## [WHAT TO WORK ON]
According to the article on the album Game Face, what average score did the album receive at Metacritic, and how many reviews was that score based on?

## [DOCUMENT]
--*--

Studio album by Master P
- Released: December 18, 2001
- Recorded: 2000–2001
- Genre: Hip hop
- Length: 48:56
- Label: The New No Limit; Universal;
- Producer: Carlos Stephens; Ezell Swang; Full Pack Music; Master P (exec.); Donald XL Robertson (exec.); S Bear; Presidential Campaign; Myke Diesel;

Master P chronology
| Ghetto Postage (2000) | Game Face (2001) | Good Side, Bad Side (2004) |

Singles from Game Face
- "Ooohhhwee" Released: 2001; "Rock it" Released: 2001; "Real Love" Released: 2002;

= Game Face =

Game Face is the tenth studio album by American rapper Master P, released on December 18, 2001. It marked the debut of The New No Limit Records and a partnership with Universal Records. There are three singles released from the album, "Ooohhhwee", "Real Love", and "Rock it", Music videos were released for all three. The album received a mixed reception from critics who saw some change in Master P's production choices from his producers and lyrical delivery but felt that it wasn't anything new from the genre.

==Reception==
===Critical reception===

Game Face garnered mixed reviews from music critics who saw some change in lyrical content and production but felt that it didn't deliver anything new to the genre. At Metacritic, which assigns a normalized rating out of 100 to reviews from mainstream critics, the album received an average score of 40, based on 4 reviews.

--*--

## [STORED DATA]
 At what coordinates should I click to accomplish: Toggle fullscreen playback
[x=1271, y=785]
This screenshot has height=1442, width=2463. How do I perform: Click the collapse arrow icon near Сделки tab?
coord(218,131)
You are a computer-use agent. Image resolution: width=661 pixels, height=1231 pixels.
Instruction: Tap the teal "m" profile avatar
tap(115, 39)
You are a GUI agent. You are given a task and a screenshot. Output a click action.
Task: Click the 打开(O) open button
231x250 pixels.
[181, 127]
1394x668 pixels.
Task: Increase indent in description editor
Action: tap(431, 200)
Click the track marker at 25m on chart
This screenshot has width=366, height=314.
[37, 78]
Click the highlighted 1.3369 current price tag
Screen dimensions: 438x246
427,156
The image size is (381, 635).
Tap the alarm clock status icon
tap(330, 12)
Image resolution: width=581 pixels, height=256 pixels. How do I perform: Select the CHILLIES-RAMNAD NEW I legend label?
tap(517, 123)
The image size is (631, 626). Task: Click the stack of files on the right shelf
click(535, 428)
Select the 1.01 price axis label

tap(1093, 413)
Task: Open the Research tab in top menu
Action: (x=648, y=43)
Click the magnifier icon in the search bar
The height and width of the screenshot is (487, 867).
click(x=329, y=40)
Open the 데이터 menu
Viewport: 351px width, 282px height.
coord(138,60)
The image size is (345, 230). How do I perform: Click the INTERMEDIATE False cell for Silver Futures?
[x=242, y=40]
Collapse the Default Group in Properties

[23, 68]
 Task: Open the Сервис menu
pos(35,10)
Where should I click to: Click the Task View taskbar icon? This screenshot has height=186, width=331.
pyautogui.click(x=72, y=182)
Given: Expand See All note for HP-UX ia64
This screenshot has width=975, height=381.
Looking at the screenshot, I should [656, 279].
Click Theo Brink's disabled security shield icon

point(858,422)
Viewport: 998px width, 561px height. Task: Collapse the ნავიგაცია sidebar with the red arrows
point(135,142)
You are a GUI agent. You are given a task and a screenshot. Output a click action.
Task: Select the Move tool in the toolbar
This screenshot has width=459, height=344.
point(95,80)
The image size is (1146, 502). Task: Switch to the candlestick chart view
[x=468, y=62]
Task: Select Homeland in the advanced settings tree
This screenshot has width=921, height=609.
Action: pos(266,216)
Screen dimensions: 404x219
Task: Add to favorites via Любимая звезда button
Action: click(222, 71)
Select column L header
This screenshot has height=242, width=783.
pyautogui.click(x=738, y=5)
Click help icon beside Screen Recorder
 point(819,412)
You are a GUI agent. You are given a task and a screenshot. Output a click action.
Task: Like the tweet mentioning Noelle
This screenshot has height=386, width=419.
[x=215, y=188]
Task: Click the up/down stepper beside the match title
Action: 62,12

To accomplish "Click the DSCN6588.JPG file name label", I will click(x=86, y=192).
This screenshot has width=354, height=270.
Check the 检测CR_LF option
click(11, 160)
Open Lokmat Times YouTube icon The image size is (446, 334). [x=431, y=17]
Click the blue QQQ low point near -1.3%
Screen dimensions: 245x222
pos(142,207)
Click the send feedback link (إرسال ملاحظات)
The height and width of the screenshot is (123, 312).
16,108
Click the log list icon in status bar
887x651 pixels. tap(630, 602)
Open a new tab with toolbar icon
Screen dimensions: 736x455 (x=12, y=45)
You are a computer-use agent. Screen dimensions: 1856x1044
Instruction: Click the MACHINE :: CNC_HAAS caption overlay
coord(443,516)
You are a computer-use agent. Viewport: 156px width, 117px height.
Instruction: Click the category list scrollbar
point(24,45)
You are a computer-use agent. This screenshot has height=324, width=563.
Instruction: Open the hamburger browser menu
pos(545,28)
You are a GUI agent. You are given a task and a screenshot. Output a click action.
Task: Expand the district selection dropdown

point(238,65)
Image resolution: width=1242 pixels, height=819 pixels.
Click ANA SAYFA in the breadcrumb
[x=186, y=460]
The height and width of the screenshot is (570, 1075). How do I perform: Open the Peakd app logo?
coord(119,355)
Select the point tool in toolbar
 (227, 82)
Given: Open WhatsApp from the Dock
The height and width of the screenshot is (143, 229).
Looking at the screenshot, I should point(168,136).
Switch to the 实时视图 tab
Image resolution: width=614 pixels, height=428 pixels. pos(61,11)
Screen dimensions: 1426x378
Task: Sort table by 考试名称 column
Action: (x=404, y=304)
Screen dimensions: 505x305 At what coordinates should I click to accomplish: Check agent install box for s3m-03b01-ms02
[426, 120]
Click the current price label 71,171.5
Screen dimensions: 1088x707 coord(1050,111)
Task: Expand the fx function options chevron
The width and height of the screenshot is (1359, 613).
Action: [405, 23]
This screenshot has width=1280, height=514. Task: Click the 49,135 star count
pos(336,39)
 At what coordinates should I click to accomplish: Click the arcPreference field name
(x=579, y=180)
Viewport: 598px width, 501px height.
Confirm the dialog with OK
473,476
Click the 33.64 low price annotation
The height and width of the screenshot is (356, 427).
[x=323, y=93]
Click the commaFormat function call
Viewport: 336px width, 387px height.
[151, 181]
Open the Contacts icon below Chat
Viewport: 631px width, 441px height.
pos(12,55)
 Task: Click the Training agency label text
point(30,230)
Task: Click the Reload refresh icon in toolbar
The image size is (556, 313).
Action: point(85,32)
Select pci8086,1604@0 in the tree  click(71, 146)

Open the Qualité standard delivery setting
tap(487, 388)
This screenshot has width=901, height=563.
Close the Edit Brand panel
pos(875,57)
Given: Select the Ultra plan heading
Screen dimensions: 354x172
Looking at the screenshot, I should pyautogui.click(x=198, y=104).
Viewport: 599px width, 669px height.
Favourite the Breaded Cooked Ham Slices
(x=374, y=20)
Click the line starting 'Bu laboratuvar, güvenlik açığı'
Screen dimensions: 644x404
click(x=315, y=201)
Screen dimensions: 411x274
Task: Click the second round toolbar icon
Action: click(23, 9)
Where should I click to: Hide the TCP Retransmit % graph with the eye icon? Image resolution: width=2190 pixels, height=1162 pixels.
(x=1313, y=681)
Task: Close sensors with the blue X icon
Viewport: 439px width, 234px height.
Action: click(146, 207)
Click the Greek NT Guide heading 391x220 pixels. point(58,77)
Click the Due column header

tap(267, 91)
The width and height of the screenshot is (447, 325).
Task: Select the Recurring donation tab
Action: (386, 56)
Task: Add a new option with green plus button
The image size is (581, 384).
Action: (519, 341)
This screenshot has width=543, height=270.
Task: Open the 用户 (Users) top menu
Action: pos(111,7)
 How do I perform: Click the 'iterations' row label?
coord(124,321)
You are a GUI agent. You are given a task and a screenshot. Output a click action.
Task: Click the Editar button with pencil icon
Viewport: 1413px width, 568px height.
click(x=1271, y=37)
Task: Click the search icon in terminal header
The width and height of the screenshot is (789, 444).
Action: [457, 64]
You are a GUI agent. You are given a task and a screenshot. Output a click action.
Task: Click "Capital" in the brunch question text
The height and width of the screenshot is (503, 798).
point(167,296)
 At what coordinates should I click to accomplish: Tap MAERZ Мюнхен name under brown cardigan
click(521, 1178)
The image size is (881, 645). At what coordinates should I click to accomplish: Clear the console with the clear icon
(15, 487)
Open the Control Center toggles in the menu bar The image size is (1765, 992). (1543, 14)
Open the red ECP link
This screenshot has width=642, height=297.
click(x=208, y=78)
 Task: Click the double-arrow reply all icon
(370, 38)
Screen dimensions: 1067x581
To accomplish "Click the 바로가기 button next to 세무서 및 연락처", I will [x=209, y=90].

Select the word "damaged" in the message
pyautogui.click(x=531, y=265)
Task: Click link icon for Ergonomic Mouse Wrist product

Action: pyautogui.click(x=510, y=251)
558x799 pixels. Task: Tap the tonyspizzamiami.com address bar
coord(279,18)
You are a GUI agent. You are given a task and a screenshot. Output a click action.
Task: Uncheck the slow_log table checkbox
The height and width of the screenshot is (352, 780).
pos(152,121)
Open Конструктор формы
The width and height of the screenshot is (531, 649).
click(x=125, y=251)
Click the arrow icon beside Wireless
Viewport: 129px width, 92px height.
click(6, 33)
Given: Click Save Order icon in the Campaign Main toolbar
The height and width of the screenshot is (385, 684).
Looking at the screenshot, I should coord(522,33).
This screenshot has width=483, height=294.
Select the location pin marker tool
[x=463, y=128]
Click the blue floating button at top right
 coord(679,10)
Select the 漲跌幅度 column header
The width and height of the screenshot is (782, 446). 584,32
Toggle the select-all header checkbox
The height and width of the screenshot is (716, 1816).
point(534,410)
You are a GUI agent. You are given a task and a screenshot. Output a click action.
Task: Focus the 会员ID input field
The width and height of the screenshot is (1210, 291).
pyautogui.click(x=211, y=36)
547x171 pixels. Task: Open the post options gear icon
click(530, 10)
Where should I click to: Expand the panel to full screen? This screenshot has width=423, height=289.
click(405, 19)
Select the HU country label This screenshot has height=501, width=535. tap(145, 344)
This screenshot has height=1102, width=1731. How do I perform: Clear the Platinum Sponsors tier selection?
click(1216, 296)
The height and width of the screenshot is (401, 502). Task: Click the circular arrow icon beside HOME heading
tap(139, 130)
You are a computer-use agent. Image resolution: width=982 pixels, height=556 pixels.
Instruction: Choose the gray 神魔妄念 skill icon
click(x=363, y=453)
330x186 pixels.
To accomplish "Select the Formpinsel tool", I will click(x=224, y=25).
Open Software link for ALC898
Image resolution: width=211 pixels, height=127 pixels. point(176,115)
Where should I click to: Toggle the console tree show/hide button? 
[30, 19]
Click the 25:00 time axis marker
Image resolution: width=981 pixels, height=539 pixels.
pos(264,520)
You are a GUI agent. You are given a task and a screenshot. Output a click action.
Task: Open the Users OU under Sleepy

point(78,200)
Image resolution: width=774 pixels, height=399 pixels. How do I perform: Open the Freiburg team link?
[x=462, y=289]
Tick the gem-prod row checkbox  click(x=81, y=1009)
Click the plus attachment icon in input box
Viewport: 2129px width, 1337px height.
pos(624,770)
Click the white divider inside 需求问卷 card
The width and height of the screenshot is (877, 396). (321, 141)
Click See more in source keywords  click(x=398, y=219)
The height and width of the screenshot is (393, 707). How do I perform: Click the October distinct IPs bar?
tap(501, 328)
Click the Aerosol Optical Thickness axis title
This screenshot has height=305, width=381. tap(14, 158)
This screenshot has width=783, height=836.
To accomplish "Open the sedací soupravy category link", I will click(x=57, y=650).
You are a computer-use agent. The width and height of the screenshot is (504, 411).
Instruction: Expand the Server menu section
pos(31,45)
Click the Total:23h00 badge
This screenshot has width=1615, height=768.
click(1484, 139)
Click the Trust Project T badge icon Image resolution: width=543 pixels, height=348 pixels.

--*--

## [TASK RESPONSE]
An average score of 40, based on 4 reviews.